The architecture and geography within this series of work are parameters painted in to tell a story. All the buildings and surroundings are taken from different countries I’ve travelled to. Places I’ve seen and experienced. The fairy tale atmosphere of the paintings was dictated by the paper, I simply went along with the story.
What were the appealing, perhaps even escapist, characteristics that most clearly motivated you to come up with these other places? What are they ‘other’ to, exactly?
Yes, escaping from this place into these paintings was appealing. I guess that’s why I created them. I got to escape this world and sit down in my studio at my desk, listening to whatever I wanted to, and forget about the world outside me while getting lost in drawing ancient steps or painting leaves on some forgotten tree temple.
Whereas at the same time I am drawing everything from the same reality I am escaping. The vernacular architecture is stolen from scenes I’ve encountered here and there, and landscapes tweaked and exaggerated (or not) to create these Other Places, which when distilled, belong to this place only to be seen in different lights. Are the scenes other to this or other to that? I don’t know, they’re just other places.
What do you make of the local visual arts scene? What would you change about it?
I suppose there is a scene in as much as there are people that meet up, exchange ideas with each other, drink and dance together, argue amongst ourselves. That’s a scene I guess.What’s to change? The scene is what the scene is at any given moment in time and all I can do is throw my work into the mix. Plus with such luminary characters as Jose Herrera, Jason Micallef and Phyllis Muscat leading the government’s cultural institutions, the visual scene is bright: a carnival of colour. If there is a scene, it is I suppose fragmented, albeit packed with talented individuals both local and foreign.
With the covid-19 pandemic set to stretch into indefinite months, what role do you think artists have to play in bringing comfort, support and enlightenment to the wider population?

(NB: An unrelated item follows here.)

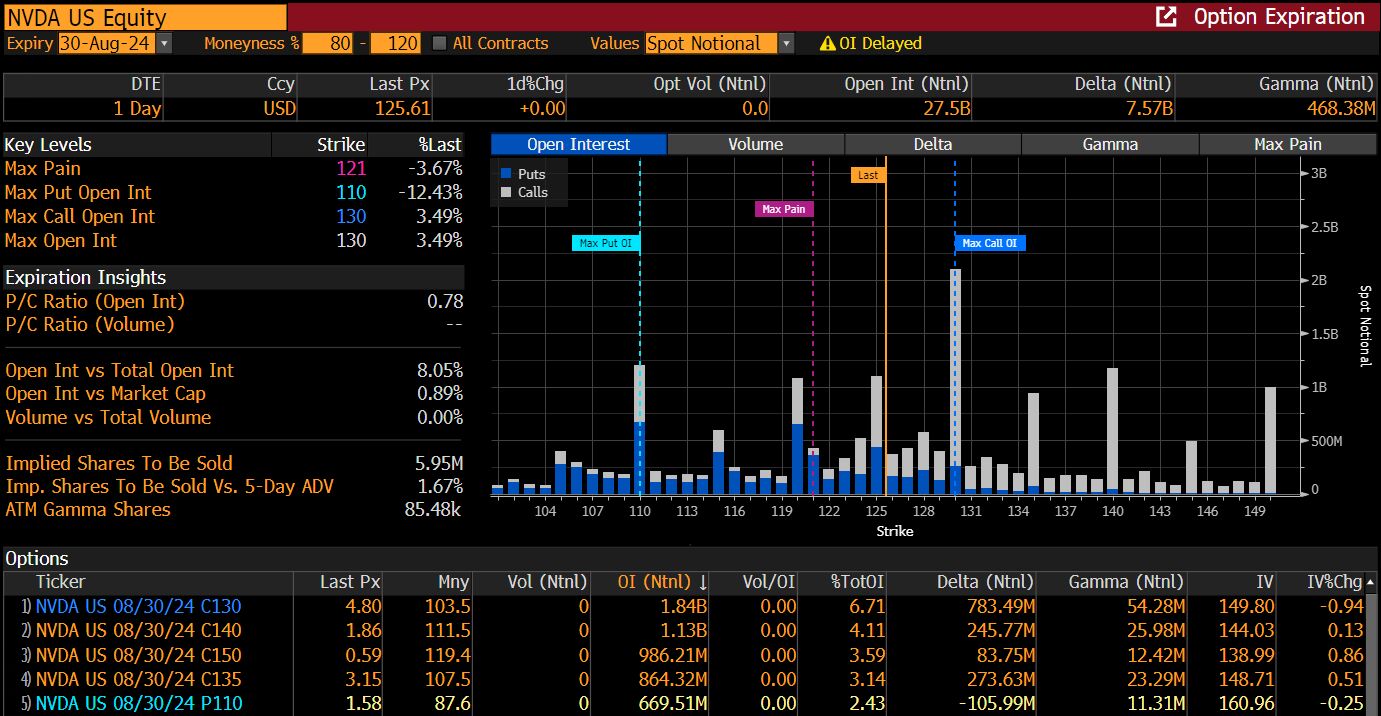
Task: Click the Max Pain chart marker label
Action: click(x=784, y=209)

I don’t presume to know what an artist’s role is on a ‘normal’ day, let alone during this pandemic. All I can offer is that anyone professing to being an artist knows that their art stems from their own examination of life around them, and that there is something (within me at least) that compels me to mark these observations – be it through drawing, painting, writing – and in other people’s cases – song, music, dance, film. So as long as there is life there will be someone who will examine that life from their point of view and try in their own way to create something.
And if they are compelled like me (from some form of twisted hubris), they will share their work. This may indeed enlighten, comfort and support the wider population, but it could and should also make people feel uncomfortable, question themselves and prod.

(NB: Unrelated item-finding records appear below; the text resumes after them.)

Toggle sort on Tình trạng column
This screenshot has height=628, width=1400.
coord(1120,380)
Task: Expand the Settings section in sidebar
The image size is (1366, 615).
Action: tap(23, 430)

But, yes, if I can make somebody laugh at these trying times or bring some form of enlightenment then I guess… job well done.
But there’s also the matter of artists needing to support themselves while they work. What kind of positive structural changes (institutional, social, cultural) would you hope to see once the current crisis abates?
How should I know? I just paint and draw. I desperately do not want to deal with these issues. There are many people who fetishise over controlling and setting up these aspects about art, I don’t want to have anything to do with it.
Something simple that’s been happening for centuries: if you like an artist and you’ve got the capital, then become a patron to that artist. Stop buying expensive white Audi SUVs, you wankers, and buy art!